======== TEKS SUMBER ========

Channel9.id-Jakarta. Pengaturan pelaksanaan Work From Office (WFO) dan Work From Home (WFH) pada sektor esensial dan kritikal kembali dibahas oleh Menteri Koordinator (Menko) Bidang Kemaritiman dan Investasi Luhut B. Pandjaitan demi meminimalisasi mobilitas masyarakat dan mengurangi potensi penyebaran Covid-19.
“Kami melakukan beberapa penyesuaian, mencermati masukan dan memantau di lapangan, agar pengaturan lebih efisien,” ujarnya dalam pertemuan virtual, Rabu (07-07).

========

DAFTAR TUGAS:
**A)** Jelaskan dalam satu sampai tiga kalimat mengapa, menurut teks sumber, pengaturan WFO dan WFH pada sektor esensial dan kritikal kembali dibahas.
**B)** Tentukan apakah setiap pernyataan berikut sesuai dengan teks sumber, lalu jawab ya atau tidak disertai kutipan kata-kata penentunya dari teks: (i) Luhut menyampaikan pernyataannya dalam pertemuan virtual; (ii) penyesuaian dilakukan agar pengaturan lebih ketat; (iii) pengaturan yang dibahas berlaku pada sektor nonesensial.
Butir-butir di bawah ini tidak berkaitan dengan teks sumber.

======== BAHAN YANG DISEDIAKAN ========

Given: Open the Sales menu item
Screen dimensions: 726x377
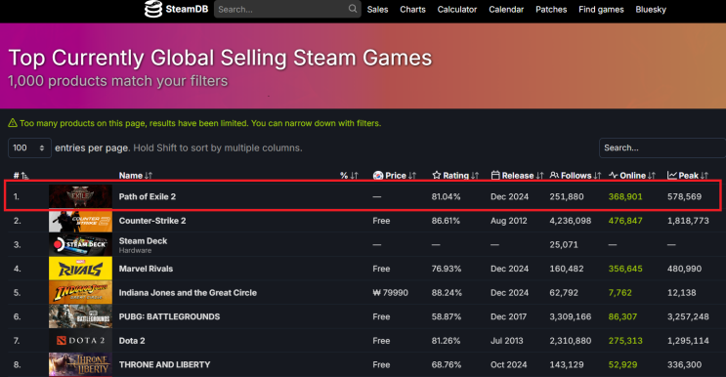Looking at the screenshot, I should tap(377, 9).
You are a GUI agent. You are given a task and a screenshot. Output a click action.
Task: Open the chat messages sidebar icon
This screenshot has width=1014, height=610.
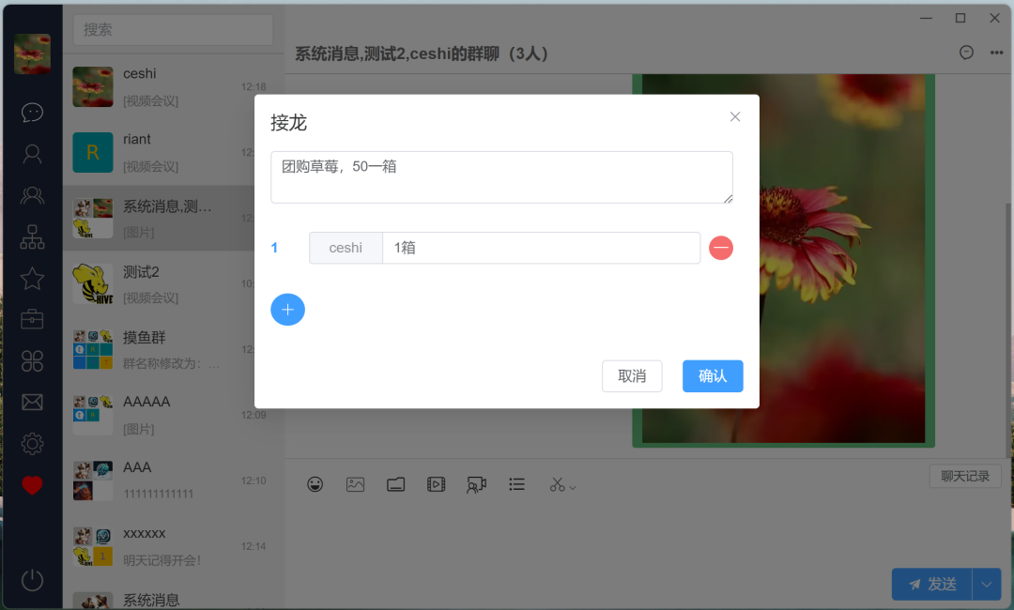pyautogui.click(x=32, y=113)
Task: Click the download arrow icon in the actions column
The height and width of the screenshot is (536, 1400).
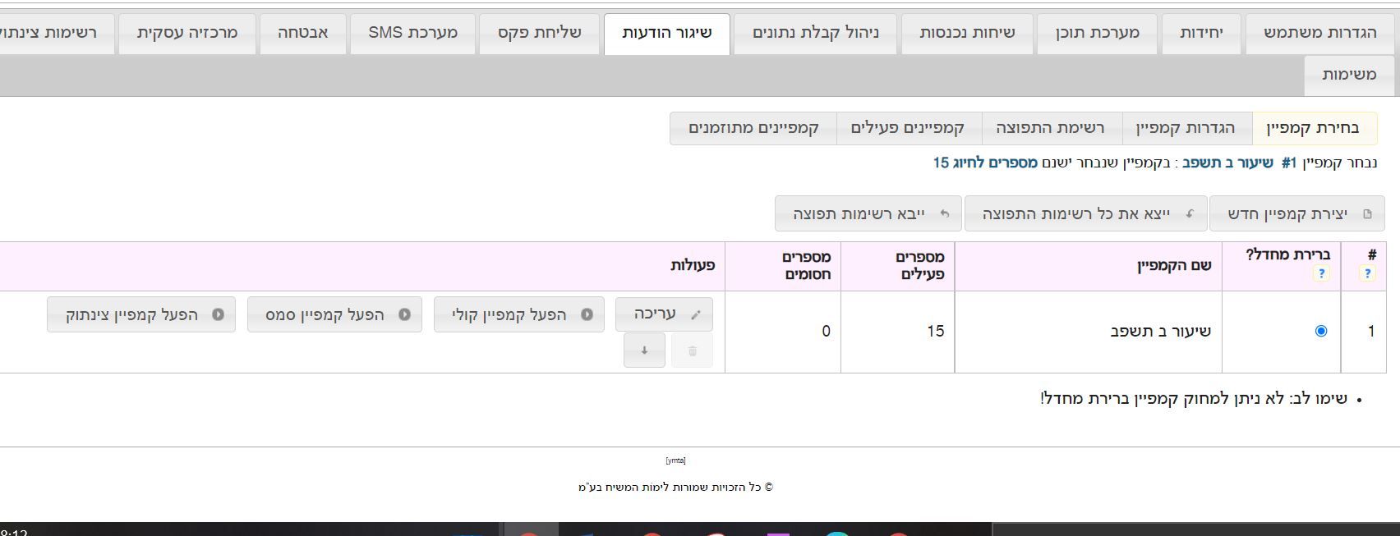Action: click(x=644, y=350)

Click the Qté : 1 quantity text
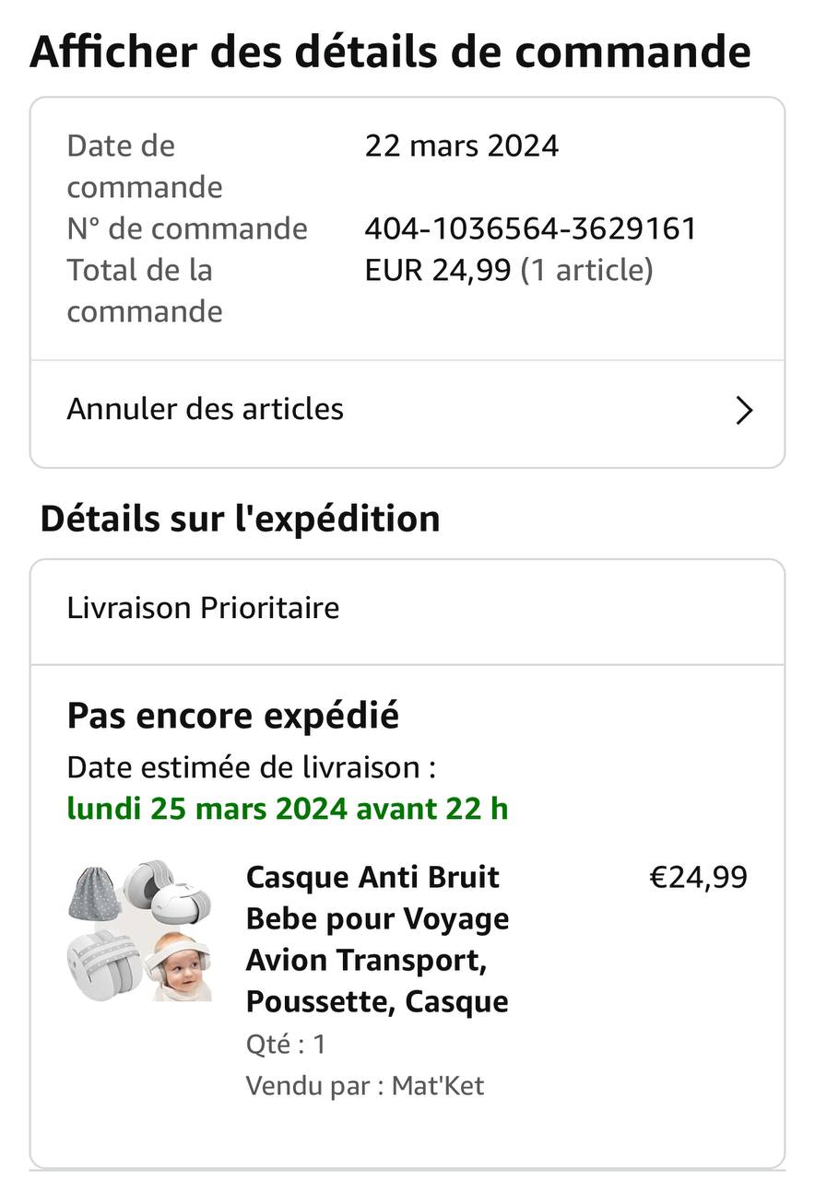(x=286, y=1045)
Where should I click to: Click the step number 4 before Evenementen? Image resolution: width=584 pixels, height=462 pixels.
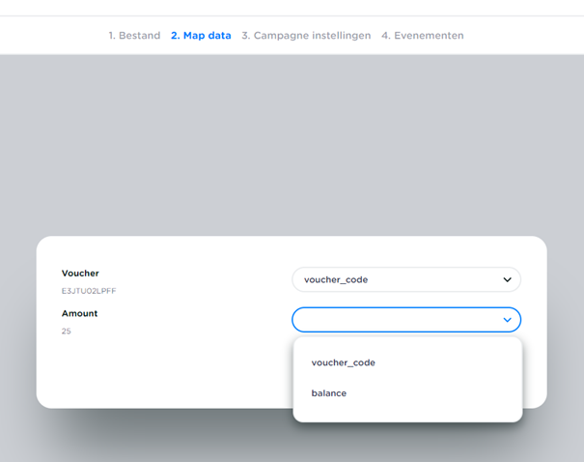(x=384, y=36)
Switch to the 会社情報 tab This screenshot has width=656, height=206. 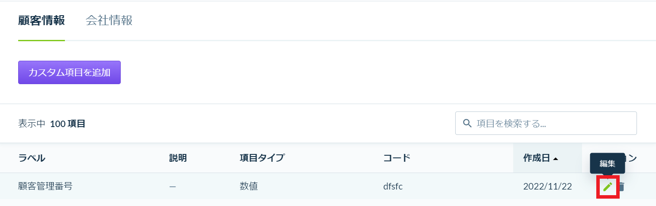click(109, 20)
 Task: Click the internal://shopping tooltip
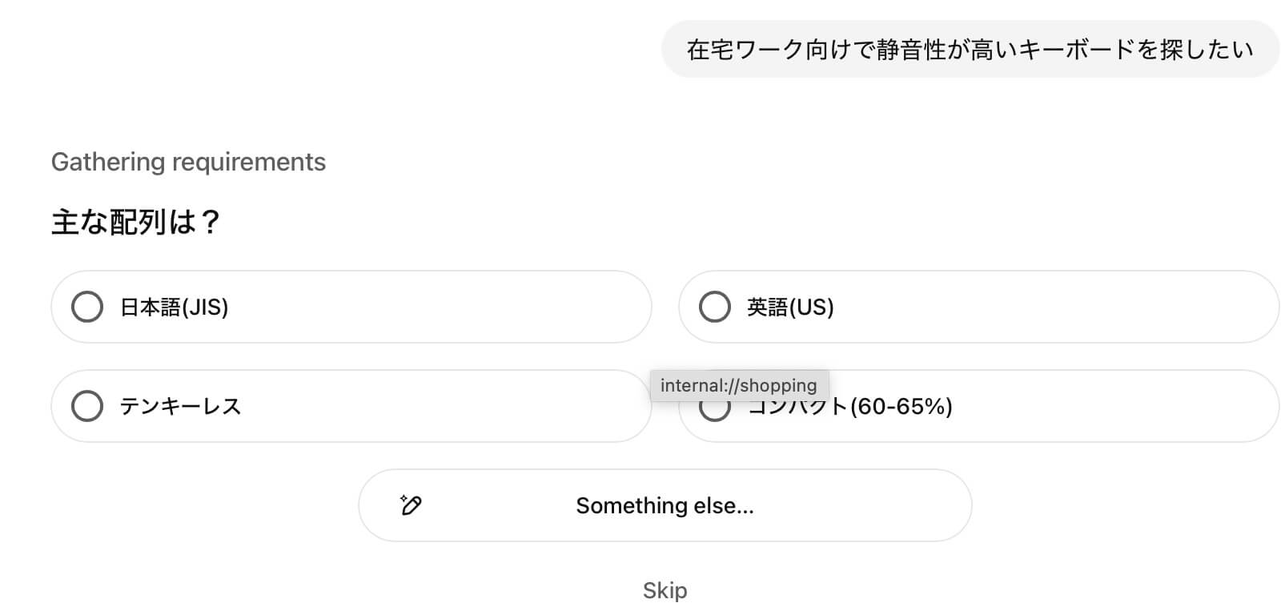pyautogui.click(x=738, y=385)
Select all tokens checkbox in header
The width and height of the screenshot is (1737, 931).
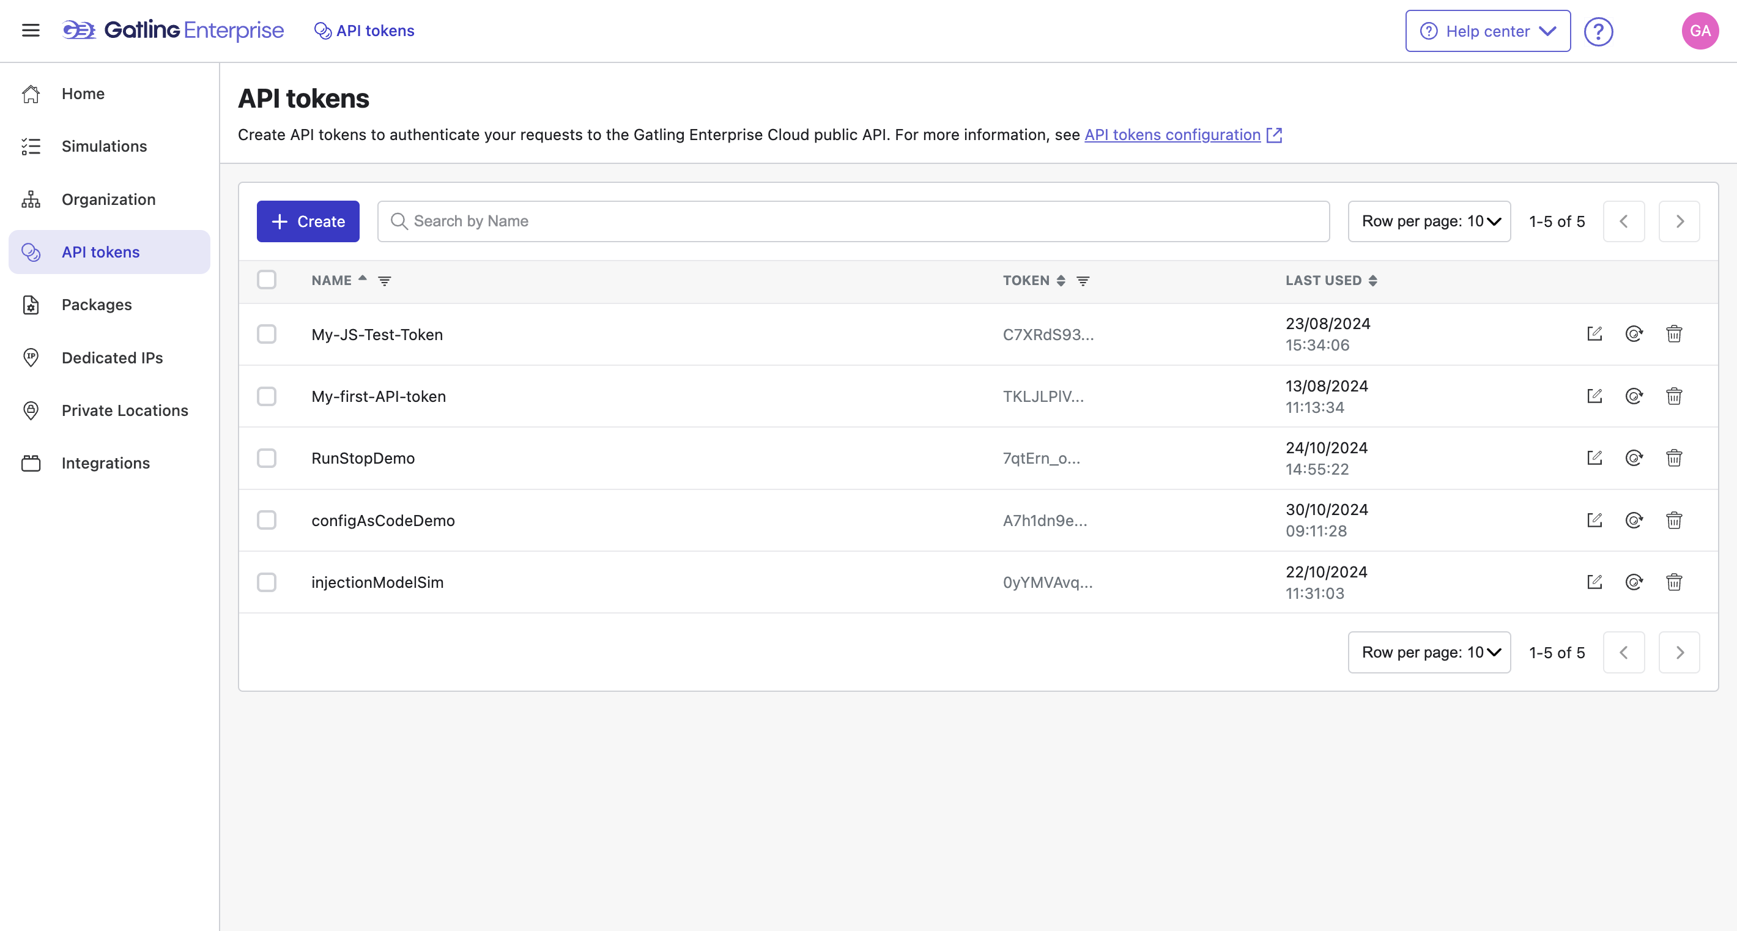(266, 280)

========

KUNCI JAWABAN:
**A)** Pengaturan WFO dan WFH pada sektor esensial dan kritikal kembali dibahas untuk meminimalisasi mobilitas masyarakat dan mengurangi potensi penyebaran Covid-19.

**B)**
(i) Ya: "ujarnya dalam pertemuan virtual".
(ii) Tidak: "agar pengaturan lebih efisien".
(iii) Tidak: "pada sektor esensial dan kritikal".